Copy out the part of the data that opens with the line containing "Open the gear settings icon beside 运达股份" and runs to the end of the data. Substitute "cog" for "gear" and change nothing else.

◆ **Entries taken from a collection**:
* Start *

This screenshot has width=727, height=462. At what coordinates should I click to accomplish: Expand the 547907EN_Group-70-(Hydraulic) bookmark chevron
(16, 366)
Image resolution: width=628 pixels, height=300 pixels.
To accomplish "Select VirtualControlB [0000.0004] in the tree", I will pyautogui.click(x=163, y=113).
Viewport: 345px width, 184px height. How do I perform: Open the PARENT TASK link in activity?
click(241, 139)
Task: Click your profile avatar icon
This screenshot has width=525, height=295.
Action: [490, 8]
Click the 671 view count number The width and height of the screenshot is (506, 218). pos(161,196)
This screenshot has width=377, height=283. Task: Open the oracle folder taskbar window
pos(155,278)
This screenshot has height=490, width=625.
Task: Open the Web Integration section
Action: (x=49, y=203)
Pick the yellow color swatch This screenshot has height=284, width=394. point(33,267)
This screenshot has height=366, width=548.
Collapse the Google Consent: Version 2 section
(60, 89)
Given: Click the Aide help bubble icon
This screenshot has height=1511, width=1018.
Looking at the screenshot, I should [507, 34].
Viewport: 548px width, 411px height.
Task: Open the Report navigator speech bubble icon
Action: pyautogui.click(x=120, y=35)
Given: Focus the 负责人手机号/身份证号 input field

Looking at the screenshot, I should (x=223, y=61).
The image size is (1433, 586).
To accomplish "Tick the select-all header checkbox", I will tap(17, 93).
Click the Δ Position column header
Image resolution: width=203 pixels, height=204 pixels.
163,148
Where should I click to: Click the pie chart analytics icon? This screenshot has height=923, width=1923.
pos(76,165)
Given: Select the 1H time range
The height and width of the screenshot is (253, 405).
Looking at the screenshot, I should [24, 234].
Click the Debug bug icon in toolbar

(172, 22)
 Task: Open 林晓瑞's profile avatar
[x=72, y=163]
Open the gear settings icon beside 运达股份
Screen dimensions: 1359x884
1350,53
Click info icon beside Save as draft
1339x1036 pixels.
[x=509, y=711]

* End *

◆ **TASK OUTPUT**:
Open the cog settings icon beside 运达股份
Screen dimensions: 1359x884
1350,53
Click info icon beside Save as draft
1339x1036 pixels.
[x=509, y=711]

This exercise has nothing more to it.